Die SP ist spürbar konservativer geworden. Insbesondere die im Grundsatz der SP enthaltene Phrase einer „Überwindung des Kapitalismus’“ ist in ihrer wirtschaftspolitischen Ausrichtung nicht mehr erkennbar. Business-City mit Stadion-Tower lassen gewichtige Exponenten der Partei von einer Stadtplanung mit Gigantismus-Projekten schwärmen. Insbesondere mit der in fundamentalreligiösem Geldverschwindibusskandal verstrickten CS (Archegos-Debakel) wurde ein Exempel statuiert, das nun nach weiteren solchen Taten ruft. Die dafür prädestinierten Quartiere werden an Lebensqualität verlieren; es gilt, dafür mehr als Ausgleich zu schaffen.
Die intensive Beflaggung von SP-Sympathisant*innen mit Fahnen „Endlich mehr bezahlbare Wohnungen“ scheint eher peinlich. Die SP führt schon lange Zeit eine „linke“ Mehrheit an, hat dieses in diesem Wirtschaftssystem unlösbare Problem bisher nur unbedeutend angepackt. In diesem Punkt gebe ich der Folgerung von Walter Angst Recht: „Es ist leider nicht möglich, dass alle eine preisgünstige Wohnung erhalten. Verhindern müssen wir, dass Menschen aus der Stadt vertrieben werden.“ Der Platzmangel in der Schweiz ruft nach einem „System Change“, der jedoch aufgrund der finanziellen Bindungen der Kirchen mit der Profitwirtschaft wie auch ihr nicht unbedeutender Einfluss im Mieter*innenverband und der Förderung derer Freund*innen in der Politik nicht erhört werden wird.

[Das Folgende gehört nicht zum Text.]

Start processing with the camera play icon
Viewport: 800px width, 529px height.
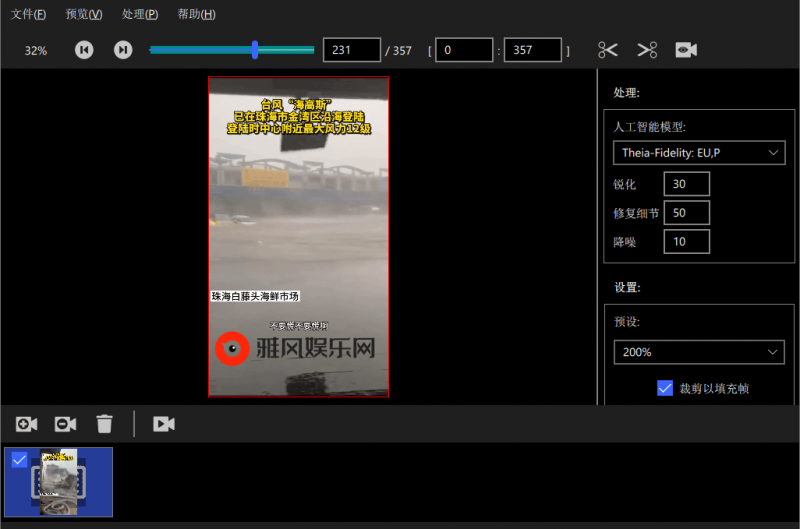163,424
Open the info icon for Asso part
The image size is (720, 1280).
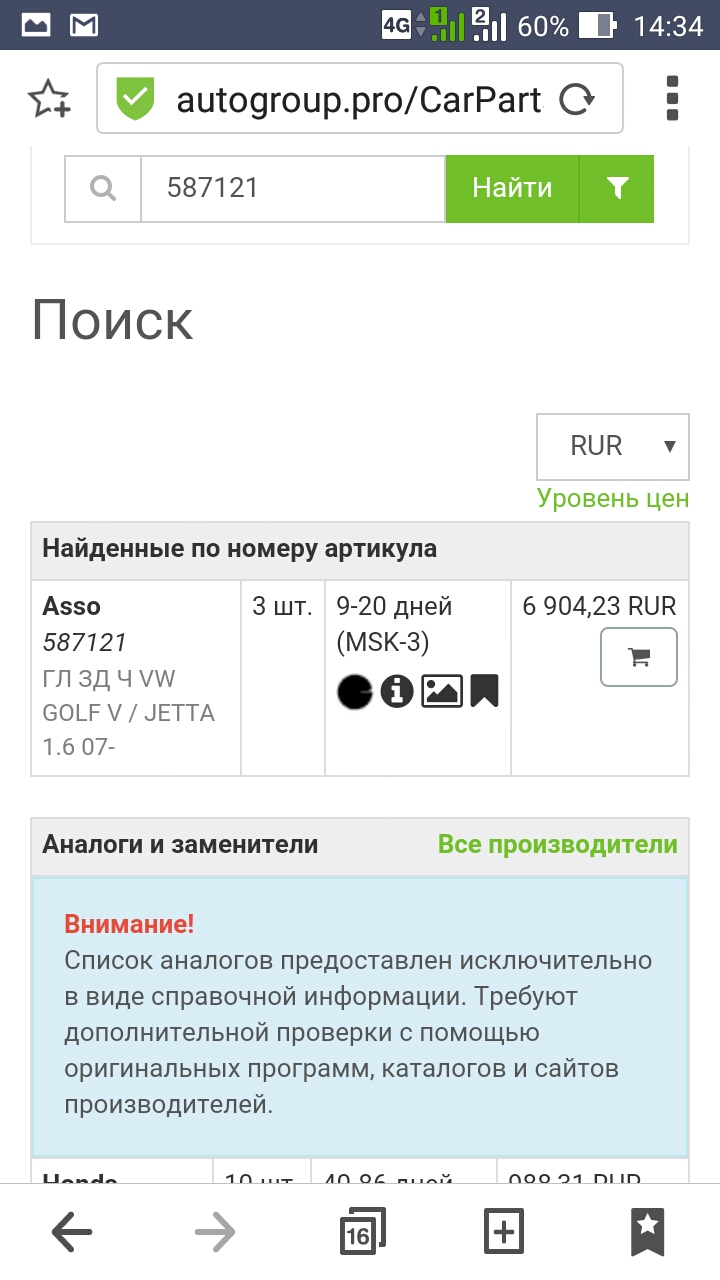(397, 691)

Dass Themen der Arbeiterschaft, der Geringverdienenden, der Diskriminierung politisch links der SP stehenden Kräfte nicht mehr seriös und überzeugend von dieser Partei bewirtschaftet werden, werte ich als einen Faktor für ihre Sitzverluste.

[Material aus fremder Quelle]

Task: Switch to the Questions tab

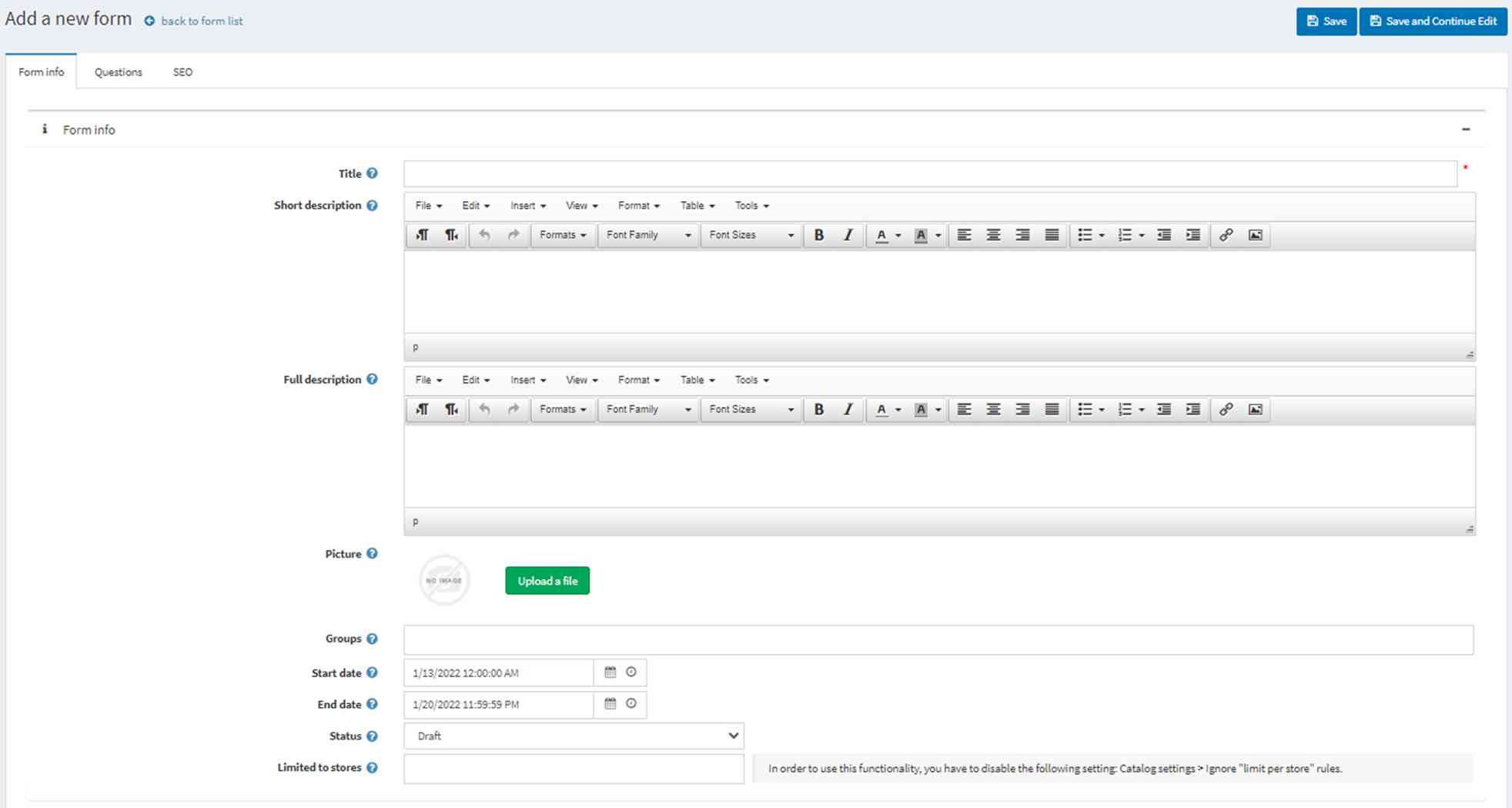Action: 118,72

Erlöst jubelte die FDP nach dem Resultateingang aus dem letzten Kreis. Es war eine Zitterpartie, die sie schlussendlich mit der Sicherung ihrer zwei Sitze gewann. Da die Zürcher SP selbst gut mit Praktiken des "Lobbyismus" umzugehen weiss und das Klumpenrisiko der Steuereinnahmen aus dem Finanz- und Versicherungssektor mit Gegengeschäften in eine befangende Abhängigkeit führt, benötigt die FDP nicht mehr Macht im Stadtrat.